El Congreso y Trump se enzarzan en una batalla por el nuevo plan de estímulo económico

Millones de estadounidenses han perdido la ayuda de desempleo extraordinaria de 600 dólares semanales

Avanza agosto y, de momento, los negociadores no han logrado acercar sus posturas para aprobar un nuevo plan de ayuda económica. Una cuestión vital para millones de ciudadanos y decenas de miles de empresas, severamente acuciados por la progresión de la enfermedad en numerosos Estados y la certeza de que la definitiva reapertura económica todavía está lejos.

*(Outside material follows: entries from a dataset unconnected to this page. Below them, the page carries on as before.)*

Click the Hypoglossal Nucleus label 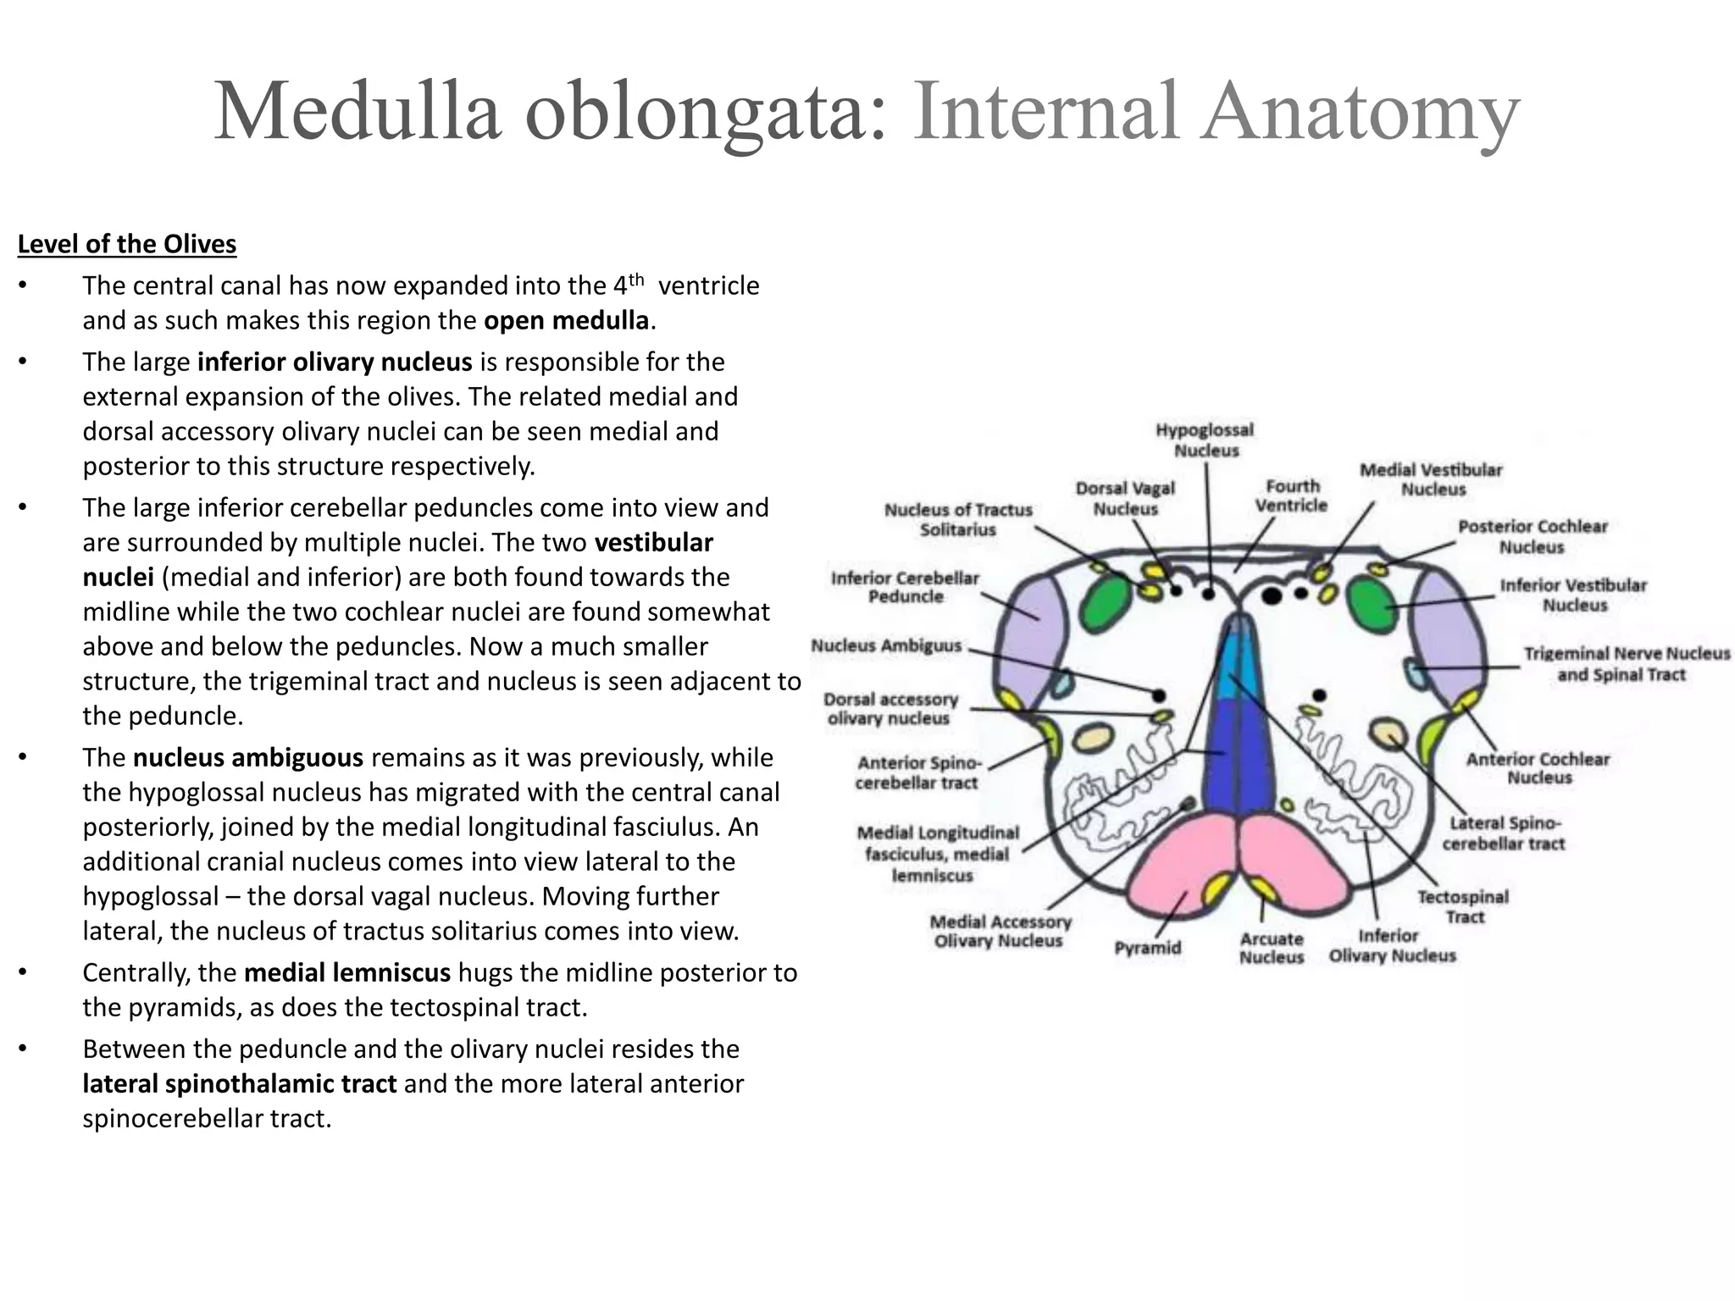[x=1205, y=440]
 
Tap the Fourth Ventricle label [x=1291, y=495]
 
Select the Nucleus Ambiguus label [x=886, y=646]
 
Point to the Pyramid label [x=1147, y=948]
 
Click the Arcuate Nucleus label [x=1271, y=948]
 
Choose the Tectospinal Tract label [x=1463, y=906]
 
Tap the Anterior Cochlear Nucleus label [x=1538, y=768]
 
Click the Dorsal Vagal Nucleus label [x=1125, y=498]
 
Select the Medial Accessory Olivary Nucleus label [x=1000, y=931]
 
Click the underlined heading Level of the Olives [x=127, y=244]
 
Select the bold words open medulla [x=566, y=321]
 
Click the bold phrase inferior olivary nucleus [x=335, y=363]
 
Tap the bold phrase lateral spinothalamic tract [x=240, y=1084]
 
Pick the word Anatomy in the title [x=1361, y=112]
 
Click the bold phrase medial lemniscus [x=347, y=973]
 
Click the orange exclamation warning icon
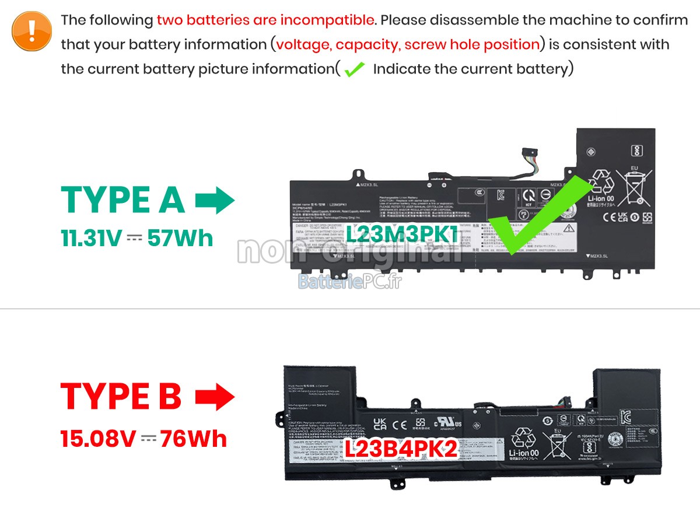pyautogui.click(x=32, y=30)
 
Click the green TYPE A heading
pyautogui.click(x=123, y=200)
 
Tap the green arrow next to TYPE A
pyautogui.click(x=215, y=200)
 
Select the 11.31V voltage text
pyautogui.click(x=91, y=239)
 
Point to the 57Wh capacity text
pyautogui.click(x=180, y=239)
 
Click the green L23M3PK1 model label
pyautogui.click(x=402, y=235)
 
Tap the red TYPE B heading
pyautogui.click(x=121, y=397)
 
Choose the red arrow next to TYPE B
pyautogui.click(x=215, y=397)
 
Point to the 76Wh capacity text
pyautogui.click(x=194, y=439)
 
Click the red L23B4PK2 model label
pyautogui.click(x=401, y=449)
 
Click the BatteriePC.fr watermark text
pyautogui.click(x=350, y=282)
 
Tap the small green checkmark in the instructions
pyautogui.click(x=354, y=69)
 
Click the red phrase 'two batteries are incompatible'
pyautogui.click(x=265, y=20)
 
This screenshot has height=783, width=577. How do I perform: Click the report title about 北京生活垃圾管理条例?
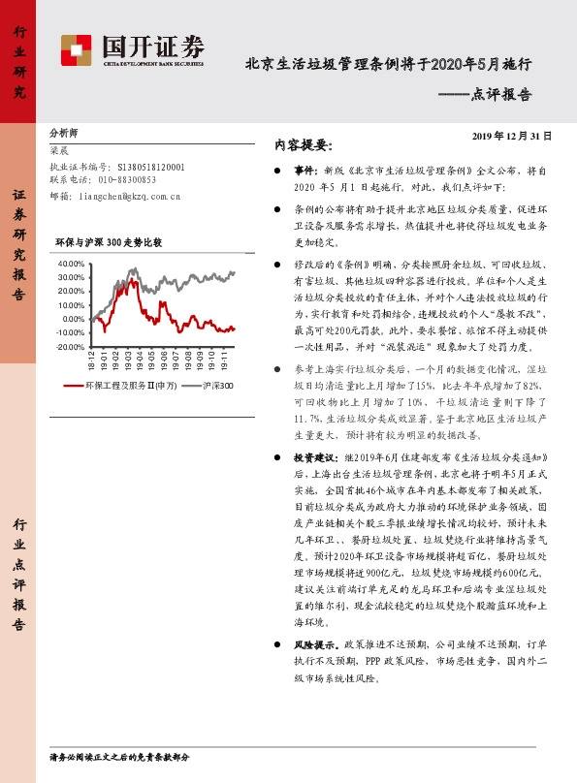point(388,65)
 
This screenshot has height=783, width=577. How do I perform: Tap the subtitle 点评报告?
point(500,94)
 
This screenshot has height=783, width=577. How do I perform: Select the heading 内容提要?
point(304,146)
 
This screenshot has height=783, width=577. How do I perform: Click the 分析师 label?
point(63,133)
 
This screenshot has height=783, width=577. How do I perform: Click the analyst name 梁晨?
point(59,151)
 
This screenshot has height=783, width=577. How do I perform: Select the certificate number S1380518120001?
point(148,166)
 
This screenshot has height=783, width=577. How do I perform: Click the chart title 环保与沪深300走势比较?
point(109,241)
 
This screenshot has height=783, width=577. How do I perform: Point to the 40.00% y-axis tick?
point(72,264)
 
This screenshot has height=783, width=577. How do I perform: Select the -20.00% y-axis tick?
point(71,346)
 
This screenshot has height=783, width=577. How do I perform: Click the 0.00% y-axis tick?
point(74,319)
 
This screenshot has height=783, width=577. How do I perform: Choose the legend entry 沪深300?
point(219,386)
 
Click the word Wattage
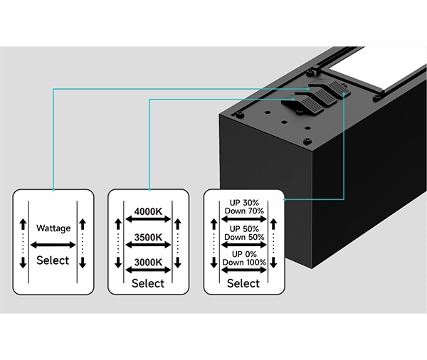[x=53, y=228]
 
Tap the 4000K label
[x=148, y=211]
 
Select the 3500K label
[x=148, y=237]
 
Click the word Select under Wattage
[x=53, y=260]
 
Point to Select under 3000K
[x=148, y=283]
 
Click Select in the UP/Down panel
[x=243, y=283]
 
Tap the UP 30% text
[x=244, y=202]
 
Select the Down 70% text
[x=244, y=211]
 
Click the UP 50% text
[x=244, y=228]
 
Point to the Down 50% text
[x=244, y=237]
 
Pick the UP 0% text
[x=244, y=253]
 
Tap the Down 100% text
[x=244, y=263]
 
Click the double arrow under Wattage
[x=53, y=244]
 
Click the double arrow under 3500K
[x=148, y=246]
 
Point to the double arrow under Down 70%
[x=244, y=220]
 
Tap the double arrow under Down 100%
[x=244, y=272]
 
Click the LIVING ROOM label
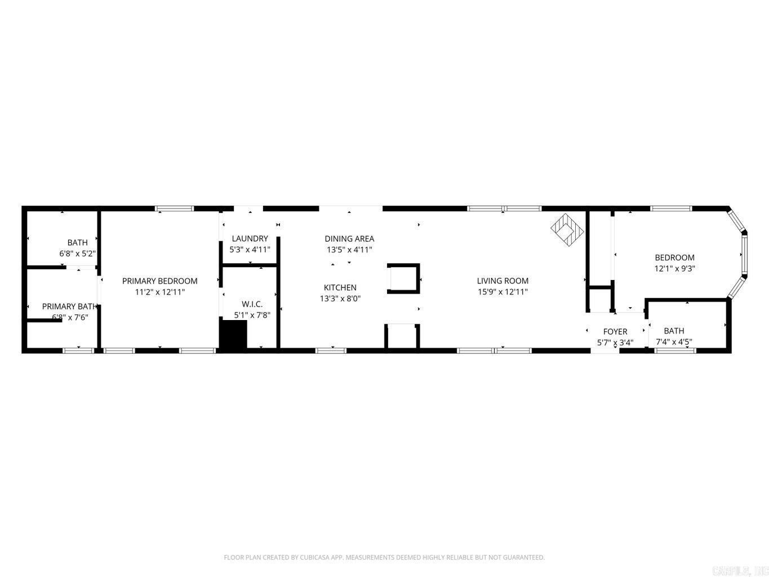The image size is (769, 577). point(503,281)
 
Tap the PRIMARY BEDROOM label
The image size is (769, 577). point(159,281)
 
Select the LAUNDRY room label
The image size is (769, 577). point(250,238)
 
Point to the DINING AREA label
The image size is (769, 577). point(349,238)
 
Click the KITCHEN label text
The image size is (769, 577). point(340,287)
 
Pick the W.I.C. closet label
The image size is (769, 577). point(252,304)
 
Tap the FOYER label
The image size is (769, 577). point(615,331)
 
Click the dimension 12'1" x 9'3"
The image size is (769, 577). point(674,269)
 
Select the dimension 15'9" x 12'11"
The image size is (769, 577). point(503,292)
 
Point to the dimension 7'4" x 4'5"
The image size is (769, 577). point(674,341)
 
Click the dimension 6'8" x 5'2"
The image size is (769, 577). point(77,254)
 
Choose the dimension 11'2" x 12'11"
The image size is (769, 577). point(159,292)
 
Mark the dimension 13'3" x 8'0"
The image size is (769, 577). point(340,299)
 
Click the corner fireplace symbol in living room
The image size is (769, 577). point(567,228)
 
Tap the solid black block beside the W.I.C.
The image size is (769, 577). point(233,335)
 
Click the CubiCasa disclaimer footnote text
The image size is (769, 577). point(384,557)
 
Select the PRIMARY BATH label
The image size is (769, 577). point(70,307)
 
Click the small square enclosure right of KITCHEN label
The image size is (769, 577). point(403,278)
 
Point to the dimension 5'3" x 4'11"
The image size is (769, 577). point(250,249)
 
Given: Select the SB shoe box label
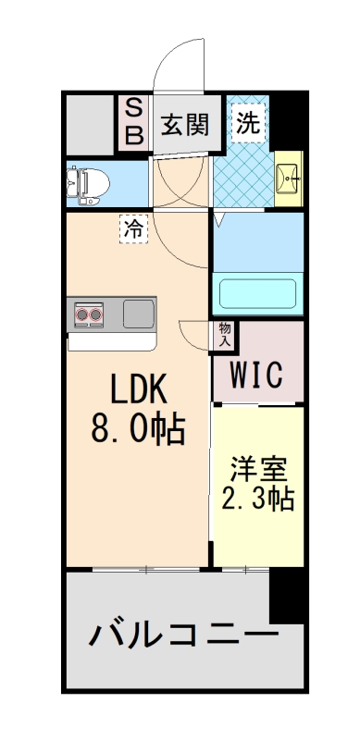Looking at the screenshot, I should pos(134,123).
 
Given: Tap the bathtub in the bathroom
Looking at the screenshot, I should pos(258,294).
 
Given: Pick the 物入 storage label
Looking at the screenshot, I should pos(225,334).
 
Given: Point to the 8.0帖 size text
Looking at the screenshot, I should pos(138,429).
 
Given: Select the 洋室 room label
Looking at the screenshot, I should pos(257,466).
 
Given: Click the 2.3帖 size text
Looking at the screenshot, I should pos(257,499).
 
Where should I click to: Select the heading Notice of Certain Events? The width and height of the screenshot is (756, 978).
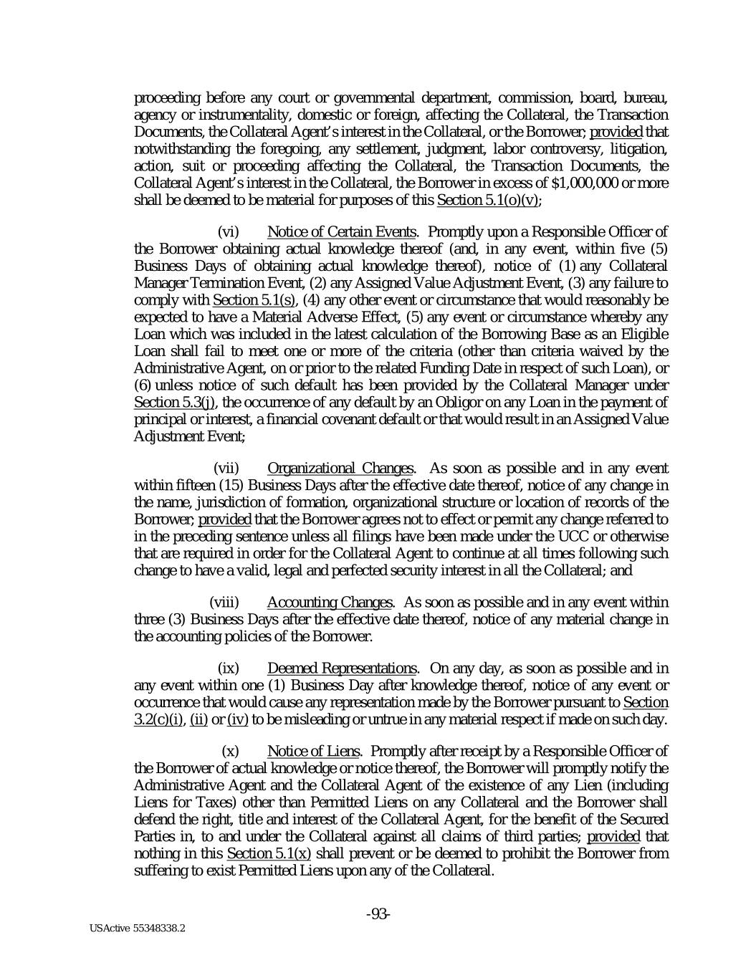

A finales de mayo, el Congreso de EE UU aprobó el primer gran paquete de estímulo económico, de más de 2.000 millones de dólares. Un plan histórico, que dobló el paquete de estímulos de 2009, tras el hundimiento de las “subprimes” y la caída de Lehman Brothers.

Decenas de millones de estadounidenses han recibido cheques de ayuda en función de los ingresos familiares y el número de personas que viven en cada hogar. Los hospitales fueron bañados con más de 100.000 millones de dólares, mientras que Washington abrió un plan de préstamos para las empresas por valor de hasta 500.000 millones de dólares.

De momento, la presidente del Congreso, la demócrata Nancy Pelosi, le ha explicado a la cadena CNN que no dará su visto a bueno a un plan de menos de 3,4 billones de dólares.

El hecho de que millones de estadounidenses hayan perdido a partir de esta semana la ayuda al desempleo extraordinaria de 600 dólares semanales aprobada para enfrentar la crisis del coronavirus no ha servido como elemento de presión para llegar a un acuerdo.

Ambas partes parecen atrincheradas en sus propuestas y sin visos de alcanzar un pacto en el corto plazo.

La presidenta de la Cámara de Representante, la demócrata Nancy Pelosi, insistió en que la propuesta demócrata no ha cambiado: quieren que el Congreso apruebe un rescate de 3 billones de dólares que mantenga intacta la ayuda de 600 dólares semanales que hasta ahora estaban recibiendo los estadounidenses. Frente a ello, los republicanos ofrecen un rescate de 1 billón de dólares con una rebaja de la ayuda al desempleo a 200 dólares semanales.

Estos 600 dólares semanales adicionales se habían convertido en el salvavidas económico para muchos estadounidenses desde que la llegada de la pandemia en marzo provocase una ola de despidos masivos.

Sí que parecen estar de acuerdo en la extensión del programa de subsidios para pequeñas y medianas empresas, y en un nuevo pago directo de 1.200 dólares para los estadounidenses mayores de edad.